Curated by Mary Kelly
March 23 – May 12, 2010
Michelle Dizon is an artist, filmmaker and writer. Her focus is on questions of postcoloniality, globalization, social movements, human rights, and historical memory. Dizon works between Los Angeles and Manila.
Dizon has had solo exhibitions at the Jorge B. Vargas Museum and Filipiniana Research Center at the University of the Philippines and at The Gallery at UTA, University of Texas at Arlington. Her work has been exhibited at the REDCAT Gallery, Los Angeles; the Yerba Buena Center for the Arts, San Francisco; the Los Angeles Contemporary Exhibitions (LACE); the Berkeley Art Museum and Pacific Film Archive of the University of California; Artist's Television Access, San Francisco; Southern Exposure, San Francisco; Film Arts Foundation, San Francisco; the Cinema Project, Portland; the Women in the Director's Chair Festival, Chicago; the Asian American International Film Festival, New York; the Visual Communications Los Angeles Asian Pacific Film Festival; the San Diego Asian Film Festival; Cinemanila, Makati City, Philippines; Documental, and universities internationally.
She has taught in the Program in Photography and Media at the California Institute of the Arts, Valencia and she is currently on the faculty of the Vermont College of Fine Arts. Dizon holds a BA in English and History of Art from the University of California, Berkeley, and an MFA in Interdisciplinary Studio from the Department of Art at the University of California, Los Angeles. She is completing a Ph.D. in the Department of Rhetoric with designated emphases in Film and Women, Gender, and Sexuality at the University of California, Berkeley. This exhibition at CUE Art Foundation marks Dizon's first solo show in New York.
Mary Kelly has contributed extensively to the discourse of feminism and postmodernism through her large-scale narrative installations and theoretical writings. Recent exhibition
include Documenta XII, Kassel, Germany; WACK! Art and the Feminist Revolution, Museum
of Contemporary Art, Los Angeles; the 2004 Biennial, Whitney Museum of American Art,
New York; and the 2008 Biennale of Sydney, Australia. She is the author of Post-Partum
Document, Routledge & Kegan Paul, London, 1983 and Imaging Desire, MIT Press, Boston,
1996. Publications on her work include Mary Kelly, (Phaidon Press 1997) and Rereading Post-
Partum Document, (Generali Foundation, Vienna, 1999). She is a Professor in the School of
Art and Architecture at the University of California, Los Angeles.
April 29, 1992
27 Octobre 2005
Michelle Dizon's work inhabits a strange space. It meanders in the interstices of perceptional systems, narrative conventions and exhibition genres, leaving an ephemeral yet explosive footprint in the definition of an art informed by feminism. Her expansive interrogation of difference includes questions on postcoloniality, migration, citizenship and radicalization as well as sexuality. I find
this, not only exhilarating, but also prescient in the way it opens a wider frame of political reference and incites the urgency of critical recall.

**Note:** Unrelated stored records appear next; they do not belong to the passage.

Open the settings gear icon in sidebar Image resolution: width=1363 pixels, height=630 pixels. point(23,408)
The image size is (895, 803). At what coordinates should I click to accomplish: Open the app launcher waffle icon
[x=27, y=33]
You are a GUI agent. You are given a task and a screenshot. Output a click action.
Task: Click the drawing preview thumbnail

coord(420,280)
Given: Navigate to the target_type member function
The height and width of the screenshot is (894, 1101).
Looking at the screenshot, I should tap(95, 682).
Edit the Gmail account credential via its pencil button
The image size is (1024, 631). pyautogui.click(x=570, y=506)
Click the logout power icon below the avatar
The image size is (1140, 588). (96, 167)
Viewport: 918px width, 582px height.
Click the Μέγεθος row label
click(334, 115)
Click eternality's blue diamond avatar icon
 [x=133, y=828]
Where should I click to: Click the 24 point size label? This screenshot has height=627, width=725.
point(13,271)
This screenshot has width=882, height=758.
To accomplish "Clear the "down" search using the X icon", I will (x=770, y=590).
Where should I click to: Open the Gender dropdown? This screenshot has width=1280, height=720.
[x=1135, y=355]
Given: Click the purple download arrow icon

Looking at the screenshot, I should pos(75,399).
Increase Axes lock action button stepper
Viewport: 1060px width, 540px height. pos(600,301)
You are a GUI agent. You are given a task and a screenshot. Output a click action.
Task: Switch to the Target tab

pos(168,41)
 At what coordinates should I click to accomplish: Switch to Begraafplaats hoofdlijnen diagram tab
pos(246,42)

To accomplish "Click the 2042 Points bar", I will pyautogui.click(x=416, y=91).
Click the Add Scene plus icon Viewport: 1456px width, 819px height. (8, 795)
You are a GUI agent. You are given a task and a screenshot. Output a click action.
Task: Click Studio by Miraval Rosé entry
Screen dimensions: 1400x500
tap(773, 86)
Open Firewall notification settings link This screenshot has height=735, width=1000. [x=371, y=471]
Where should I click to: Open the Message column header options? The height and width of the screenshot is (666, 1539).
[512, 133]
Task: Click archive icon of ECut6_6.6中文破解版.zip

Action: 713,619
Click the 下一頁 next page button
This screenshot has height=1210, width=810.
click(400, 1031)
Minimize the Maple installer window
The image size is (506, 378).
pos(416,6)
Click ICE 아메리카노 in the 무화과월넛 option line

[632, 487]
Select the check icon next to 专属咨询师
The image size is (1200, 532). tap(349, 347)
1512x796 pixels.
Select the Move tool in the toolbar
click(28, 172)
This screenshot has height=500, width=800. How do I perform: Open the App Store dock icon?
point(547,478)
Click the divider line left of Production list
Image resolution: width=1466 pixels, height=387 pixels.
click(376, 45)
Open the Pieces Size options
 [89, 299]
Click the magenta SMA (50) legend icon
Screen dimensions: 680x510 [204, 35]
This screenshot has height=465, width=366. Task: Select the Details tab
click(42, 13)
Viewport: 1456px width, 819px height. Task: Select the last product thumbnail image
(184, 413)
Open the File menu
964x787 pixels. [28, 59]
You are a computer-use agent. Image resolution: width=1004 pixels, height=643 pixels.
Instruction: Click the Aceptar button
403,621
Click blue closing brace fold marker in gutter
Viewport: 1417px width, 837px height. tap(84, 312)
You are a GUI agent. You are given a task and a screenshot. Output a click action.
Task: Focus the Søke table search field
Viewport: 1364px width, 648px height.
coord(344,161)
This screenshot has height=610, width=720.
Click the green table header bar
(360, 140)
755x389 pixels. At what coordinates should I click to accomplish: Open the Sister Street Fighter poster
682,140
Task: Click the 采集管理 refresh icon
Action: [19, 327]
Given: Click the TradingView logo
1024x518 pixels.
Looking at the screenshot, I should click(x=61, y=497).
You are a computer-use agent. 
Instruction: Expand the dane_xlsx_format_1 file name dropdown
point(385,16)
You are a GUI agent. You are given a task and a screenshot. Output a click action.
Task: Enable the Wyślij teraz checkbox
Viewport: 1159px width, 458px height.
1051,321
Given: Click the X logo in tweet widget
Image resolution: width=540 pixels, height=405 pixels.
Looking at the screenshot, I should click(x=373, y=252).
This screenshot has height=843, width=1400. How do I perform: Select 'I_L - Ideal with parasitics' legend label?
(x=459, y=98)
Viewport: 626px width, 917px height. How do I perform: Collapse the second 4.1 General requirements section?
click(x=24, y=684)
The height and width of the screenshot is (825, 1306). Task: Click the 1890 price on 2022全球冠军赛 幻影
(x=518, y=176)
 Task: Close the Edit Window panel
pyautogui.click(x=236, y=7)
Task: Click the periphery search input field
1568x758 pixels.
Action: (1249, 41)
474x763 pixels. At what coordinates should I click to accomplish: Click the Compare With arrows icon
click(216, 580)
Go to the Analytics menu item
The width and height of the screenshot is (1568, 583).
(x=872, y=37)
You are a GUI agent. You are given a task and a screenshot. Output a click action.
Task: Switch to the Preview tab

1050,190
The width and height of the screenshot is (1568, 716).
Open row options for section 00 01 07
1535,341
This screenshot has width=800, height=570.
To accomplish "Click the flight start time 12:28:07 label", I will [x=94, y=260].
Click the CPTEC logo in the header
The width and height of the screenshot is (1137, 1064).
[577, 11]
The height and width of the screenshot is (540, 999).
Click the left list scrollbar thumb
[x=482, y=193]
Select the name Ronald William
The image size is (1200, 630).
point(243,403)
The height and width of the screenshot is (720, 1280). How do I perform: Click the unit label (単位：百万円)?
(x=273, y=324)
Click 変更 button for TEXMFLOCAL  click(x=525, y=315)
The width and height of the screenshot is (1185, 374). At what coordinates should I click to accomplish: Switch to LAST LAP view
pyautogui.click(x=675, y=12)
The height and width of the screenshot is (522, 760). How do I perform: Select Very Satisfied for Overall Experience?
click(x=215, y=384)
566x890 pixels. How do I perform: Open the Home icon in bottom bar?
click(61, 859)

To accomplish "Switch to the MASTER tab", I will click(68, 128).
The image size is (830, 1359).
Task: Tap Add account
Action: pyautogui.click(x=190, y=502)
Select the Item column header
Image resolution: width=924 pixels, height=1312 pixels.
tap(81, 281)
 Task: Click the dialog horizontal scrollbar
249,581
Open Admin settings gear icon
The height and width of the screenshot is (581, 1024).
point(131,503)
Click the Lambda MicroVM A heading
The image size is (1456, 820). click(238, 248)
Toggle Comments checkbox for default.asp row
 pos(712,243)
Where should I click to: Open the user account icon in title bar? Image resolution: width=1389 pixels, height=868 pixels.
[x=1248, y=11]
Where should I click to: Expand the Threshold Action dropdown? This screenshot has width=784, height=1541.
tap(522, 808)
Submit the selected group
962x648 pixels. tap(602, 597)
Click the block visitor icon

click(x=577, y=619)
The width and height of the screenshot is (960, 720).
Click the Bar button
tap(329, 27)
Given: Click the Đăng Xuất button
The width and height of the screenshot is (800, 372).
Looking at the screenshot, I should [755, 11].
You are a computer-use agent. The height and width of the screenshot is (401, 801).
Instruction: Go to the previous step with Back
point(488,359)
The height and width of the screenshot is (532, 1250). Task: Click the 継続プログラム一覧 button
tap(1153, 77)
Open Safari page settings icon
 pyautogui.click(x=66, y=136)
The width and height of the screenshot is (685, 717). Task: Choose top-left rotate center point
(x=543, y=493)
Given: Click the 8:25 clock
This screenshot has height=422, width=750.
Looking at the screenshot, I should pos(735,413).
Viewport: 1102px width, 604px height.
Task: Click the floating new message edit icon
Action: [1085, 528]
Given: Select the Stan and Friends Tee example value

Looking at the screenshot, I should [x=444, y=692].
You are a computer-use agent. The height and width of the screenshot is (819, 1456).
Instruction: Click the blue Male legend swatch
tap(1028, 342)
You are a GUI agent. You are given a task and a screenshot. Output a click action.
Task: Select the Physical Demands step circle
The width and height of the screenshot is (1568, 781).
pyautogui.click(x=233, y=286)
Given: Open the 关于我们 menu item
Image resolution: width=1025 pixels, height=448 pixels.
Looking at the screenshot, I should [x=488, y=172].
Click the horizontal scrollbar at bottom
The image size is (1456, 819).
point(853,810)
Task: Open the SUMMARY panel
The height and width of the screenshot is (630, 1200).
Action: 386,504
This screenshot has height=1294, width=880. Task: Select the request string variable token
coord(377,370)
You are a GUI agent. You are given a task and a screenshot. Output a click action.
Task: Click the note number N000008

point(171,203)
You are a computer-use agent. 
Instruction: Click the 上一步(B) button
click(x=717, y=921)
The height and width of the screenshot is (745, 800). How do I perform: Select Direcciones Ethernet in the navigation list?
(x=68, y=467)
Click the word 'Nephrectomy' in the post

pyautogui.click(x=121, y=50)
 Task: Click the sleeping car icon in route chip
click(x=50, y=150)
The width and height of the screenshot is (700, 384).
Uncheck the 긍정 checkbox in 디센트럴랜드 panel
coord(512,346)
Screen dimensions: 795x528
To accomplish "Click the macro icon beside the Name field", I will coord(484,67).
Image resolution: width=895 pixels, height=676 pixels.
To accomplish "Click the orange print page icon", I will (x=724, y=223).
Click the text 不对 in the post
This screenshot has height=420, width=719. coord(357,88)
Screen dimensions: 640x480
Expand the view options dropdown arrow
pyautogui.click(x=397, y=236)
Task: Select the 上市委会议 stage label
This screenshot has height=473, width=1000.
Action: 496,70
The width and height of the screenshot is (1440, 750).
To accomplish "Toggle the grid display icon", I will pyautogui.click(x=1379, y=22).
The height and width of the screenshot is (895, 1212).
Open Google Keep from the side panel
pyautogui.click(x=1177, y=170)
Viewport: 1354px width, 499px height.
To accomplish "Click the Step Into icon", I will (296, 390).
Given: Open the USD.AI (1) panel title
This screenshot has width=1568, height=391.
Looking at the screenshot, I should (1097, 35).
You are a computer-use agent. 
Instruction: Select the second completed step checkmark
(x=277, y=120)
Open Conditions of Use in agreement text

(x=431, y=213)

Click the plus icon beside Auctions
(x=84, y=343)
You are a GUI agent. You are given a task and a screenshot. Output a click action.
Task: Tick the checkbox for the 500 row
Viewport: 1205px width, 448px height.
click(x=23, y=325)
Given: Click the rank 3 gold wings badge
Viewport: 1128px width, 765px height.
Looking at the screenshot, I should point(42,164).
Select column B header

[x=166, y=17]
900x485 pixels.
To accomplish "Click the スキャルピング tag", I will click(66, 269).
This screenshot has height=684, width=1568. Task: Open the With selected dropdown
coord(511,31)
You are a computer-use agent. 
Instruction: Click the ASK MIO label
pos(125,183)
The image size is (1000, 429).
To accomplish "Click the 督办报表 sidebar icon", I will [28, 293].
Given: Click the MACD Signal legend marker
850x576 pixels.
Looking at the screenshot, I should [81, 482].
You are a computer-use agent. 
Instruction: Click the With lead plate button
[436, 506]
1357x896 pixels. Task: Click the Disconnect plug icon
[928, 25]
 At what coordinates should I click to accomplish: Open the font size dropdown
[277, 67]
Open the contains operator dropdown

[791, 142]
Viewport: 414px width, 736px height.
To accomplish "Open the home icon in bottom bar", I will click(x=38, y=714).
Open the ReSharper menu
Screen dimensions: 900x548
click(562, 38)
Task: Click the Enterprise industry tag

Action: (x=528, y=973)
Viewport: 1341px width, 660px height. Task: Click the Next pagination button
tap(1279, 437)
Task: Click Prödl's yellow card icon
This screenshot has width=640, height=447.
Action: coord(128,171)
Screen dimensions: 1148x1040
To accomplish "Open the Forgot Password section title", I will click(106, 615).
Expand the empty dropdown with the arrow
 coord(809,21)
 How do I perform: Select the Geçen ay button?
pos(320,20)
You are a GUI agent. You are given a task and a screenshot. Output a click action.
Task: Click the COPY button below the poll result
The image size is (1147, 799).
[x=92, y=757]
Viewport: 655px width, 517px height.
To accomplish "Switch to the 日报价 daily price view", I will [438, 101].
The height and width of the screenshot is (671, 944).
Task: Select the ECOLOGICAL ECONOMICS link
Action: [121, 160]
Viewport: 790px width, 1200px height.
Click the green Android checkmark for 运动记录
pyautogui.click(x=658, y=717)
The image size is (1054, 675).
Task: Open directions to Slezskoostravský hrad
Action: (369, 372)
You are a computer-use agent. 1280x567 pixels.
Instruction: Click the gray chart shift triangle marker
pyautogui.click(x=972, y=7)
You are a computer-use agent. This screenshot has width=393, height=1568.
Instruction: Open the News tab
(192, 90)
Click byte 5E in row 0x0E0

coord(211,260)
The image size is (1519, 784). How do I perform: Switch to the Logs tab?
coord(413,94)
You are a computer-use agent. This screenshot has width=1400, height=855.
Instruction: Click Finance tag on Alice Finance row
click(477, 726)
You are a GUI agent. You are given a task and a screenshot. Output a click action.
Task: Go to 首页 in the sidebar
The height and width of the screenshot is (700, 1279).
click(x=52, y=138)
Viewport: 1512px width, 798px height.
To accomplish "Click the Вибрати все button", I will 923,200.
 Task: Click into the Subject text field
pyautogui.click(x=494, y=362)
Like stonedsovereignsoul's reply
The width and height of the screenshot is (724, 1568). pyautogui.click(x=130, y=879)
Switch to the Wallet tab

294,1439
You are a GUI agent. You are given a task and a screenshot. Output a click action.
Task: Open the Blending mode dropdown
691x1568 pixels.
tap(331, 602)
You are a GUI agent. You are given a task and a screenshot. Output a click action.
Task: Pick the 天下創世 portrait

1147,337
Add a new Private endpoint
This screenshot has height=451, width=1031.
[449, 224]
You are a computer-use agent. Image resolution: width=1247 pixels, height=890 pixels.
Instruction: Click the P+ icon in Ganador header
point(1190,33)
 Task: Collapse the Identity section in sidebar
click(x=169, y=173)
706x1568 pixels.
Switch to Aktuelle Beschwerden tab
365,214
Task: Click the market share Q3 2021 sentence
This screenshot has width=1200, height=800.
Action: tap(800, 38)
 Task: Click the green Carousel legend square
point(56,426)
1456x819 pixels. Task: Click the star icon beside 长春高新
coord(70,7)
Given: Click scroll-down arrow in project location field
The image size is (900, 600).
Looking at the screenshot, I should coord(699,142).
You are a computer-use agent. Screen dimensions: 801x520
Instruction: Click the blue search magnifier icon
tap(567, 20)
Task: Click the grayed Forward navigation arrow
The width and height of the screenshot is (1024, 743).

Civil Society, the projected image installation presented at CUE Art Foundation, shares this frame of reference with artists such as Sharon Hayes and Andrea Geyer, who also capture the symptomatic moments of social crises by restaging them. But Dizon has a unique take on the "blind spots" in this process and has figured out how to give them significance in visual form. Civil Society, for instance, is neither a film in the conventional sense, nor an immersive installation, but something in between, where two times converge in the image track, one durational and another that invokes the simultaneity of events in the unconscious. Similarly, the voice over has an uncanny resonance. For me, it is not just a narrative instrument, but an object, a vehicle for pure affect. In the installation, what I find most compelling is that the consequence of blurring both sound and image is not uncertainty, but a heightened awareness of subjective singularity, conveyed through the sensuous registers of the eye and the ear. At the same time, the work's tri-partite structure, punctuated by vertiginous wordplay, never lets me lose sight of the big picture.